If you are going to set the end posts at a certain angle, say 15 or 30 degree, how do you dig the holes? Assume you dig manually. I want to bury the posts at least 2', maybe 3'.

It can be hard to dig with the hole digger, particularly if the angle is at 30 or more. Hand tools are too short for this job.


----------



## vacuumpumpman (Nov 21, 2014)

I actually googled your question as I was curious. I found this very intresting link - http://viticulture.hort.iastate.edu/info/pdf/domototrellis.pdf

in short it appears that they use a post hole digger on the desired angle needed.


----------



## grapeman (Nov 21, 2014)

If you dig the hole larger than you normally need, just tilt the post to the desired angle and fill the hole tamping well as you go. You can adjust the angle to what you want as you backfill (until almost full). Some stones packed around the post helps firm it up.


----------



## RedSun (Nov 21, 2014)

A larger hole has the opposite effect. The extra room can make the posts bend to the inside. Actually if you dig a 30 degree hole, the post would probably set at 25 degree because of the extra room.

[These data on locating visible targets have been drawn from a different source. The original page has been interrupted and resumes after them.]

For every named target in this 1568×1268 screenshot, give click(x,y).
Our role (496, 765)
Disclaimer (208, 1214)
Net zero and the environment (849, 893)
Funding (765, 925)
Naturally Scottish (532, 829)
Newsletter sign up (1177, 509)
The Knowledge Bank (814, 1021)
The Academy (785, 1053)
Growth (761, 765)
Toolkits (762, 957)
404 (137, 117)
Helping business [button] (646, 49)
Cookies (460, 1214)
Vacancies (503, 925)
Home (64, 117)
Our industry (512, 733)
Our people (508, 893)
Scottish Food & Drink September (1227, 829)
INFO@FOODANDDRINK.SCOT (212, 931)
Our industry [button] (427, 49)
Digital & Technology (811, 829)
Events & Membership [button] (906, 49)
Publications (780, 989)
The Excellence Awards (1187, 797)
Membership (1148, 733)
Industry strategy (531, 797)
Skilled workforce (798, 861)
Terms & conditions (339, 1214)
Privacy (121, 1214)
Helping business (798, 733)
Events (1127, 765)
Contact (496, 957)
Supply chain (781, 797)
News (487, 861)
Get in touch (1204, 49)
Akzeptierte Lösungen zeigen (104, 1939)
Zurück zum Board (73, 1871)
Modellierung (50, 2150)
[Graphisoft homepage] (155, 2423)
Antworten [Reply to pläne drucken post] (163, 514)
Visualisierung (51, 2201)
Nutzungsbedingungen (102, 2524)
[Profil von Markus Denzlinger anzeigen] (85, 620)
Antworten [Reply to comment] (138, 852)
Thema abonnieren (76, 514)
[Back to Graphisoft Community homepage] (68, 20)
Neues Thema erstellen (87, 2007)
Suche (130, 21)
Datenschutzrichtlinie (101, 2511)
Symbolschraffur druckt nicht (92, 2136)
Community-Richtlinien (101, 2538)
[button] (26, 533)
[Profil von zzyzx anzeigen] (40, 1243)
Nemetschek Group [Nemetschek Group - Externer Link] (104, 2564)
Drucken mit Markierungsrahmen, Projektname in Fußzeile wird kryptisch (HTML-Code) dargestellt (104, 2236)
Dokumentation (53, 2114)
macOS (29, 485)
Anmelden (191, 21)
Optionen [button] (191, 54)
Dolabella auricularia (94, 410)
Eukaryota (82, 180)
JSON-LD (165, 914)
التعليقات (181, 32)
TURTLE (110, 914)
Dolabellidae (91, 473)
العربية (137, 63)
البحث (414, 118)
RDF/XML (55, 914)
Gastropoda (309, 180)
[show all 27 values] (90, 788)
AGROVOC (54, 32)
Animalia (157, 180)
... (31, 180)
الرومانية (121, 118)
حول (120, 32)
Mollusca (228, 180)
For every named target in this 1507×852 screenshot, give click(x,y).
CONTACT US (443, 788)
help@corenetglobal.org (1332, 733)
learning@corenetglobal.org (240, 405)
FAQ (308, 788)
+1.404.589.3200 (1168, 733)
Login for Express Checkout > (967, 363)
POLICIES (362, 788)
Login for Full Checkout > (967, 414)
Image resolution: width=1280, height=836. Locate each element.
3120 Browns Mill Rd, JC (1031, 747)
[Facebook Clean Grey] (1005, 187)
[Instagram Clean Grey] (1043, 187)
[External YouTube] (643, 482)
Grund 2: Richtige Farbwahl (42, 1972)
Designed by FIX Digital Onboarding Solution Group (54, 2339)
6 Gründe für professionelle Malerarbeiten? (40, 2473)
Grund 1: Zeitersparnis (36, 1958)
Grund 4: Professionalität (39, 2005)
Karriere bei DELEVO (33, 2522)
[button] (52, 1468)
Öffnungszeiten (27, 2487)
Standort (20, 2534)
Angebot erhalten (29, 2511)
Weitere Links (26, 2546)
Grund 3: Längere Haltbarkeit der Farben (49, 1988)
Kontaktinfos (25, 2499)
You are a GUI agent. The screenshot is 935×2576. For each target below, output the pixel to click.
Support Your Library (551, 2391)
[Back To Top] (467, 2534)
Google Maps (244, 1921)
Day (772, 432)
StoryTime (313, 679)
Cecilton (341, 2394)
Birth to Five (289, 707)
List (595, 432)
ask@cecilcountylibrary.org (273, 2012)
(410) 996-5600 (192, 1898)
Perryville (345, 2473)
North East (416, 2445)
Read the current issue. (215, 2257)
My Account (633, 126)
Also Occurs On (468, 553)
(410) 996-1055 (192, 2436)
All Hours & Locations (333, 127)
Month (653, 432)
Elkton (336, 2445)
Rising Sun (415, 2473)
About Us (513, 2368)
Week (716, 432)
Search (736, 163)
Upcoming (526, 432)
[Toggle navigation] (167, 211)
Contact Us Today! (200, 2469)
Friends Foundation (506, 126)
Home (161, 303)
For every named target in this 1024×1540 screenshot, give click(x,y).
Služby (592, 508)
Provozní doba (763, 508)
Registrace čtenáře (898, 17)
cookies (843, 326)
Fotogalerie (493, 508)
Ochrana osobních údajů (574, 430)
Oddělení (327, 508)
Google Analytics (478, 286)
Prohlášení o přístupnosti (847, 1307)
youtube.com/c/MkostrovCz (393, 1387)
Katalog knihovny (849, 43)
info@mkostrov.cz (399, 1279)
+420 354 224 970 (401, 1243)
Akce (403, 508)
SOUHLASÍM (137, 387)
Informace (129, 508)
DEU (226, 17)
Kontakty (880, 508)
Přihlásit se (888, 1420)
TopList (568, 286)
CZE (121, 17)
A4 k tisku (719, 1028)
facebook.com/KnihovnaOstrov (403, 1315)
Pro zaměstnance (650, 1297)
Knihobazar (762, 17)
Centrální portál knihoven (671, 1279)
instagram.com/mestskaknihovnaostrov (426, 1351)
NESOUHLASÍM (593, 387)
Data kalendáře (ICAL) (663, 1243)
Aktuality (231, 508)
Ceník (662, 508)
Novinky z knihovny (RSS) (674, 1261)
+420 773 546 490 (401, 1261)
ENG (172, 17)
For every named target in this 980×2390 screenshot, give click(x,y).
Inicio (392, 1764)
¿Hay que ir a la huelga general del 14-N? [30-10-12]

Gravel helps, but it has to be very firm. Concrete helps, but folks seem do not like it.


----------



## grapeman (Nov 21, 2014)

I totally disagree with you having done it to hundreds of posts. The post goes with the bottom farthest to the vines and the top is tipped away providing the angle. Like I said, tamp as you go and stones make it more solid, not gravel but softball sized stones. You especially want ot have stones on the vine side of the post to make it more solid.

Notice the post in the following picture- it was set just as I have described. The second picture shows the end posts set just as I describe.


----------



## mikewatkins727 (Nov 21, 2014)

You might consider a 'dead man' to anchor the post. Several feet out and in line, 4 maybe 5 feet maybe, dig a hole to sink a large chunk of concrete or other large object that has your cable tied to it. The other end of this cable is fasten to the top of the end post.


----------



## AmityFlatts (Nov 25, 2014)

Very timely post, I hope to set post this week


----------



## RedSun (Nov 25, 2014)

I think this can be easily done with an augar. But it is much harder to dig by hands.


----------



## berrycrush (Nov 28, 2014)

My post is 6~8 inch thick and the hole is vertically dug with a 10 inch auger. I just widened the hole on the far side with a shovel and tamped it with stones after planting the post as Grapeman said. It worked well.


----------



## RedSun (Nov 28, 2014)

This is fine with 10 degree angle. But if you want a 30 degree angle for a 10' post, then that will be quite a bit digging away from the original hole....


----------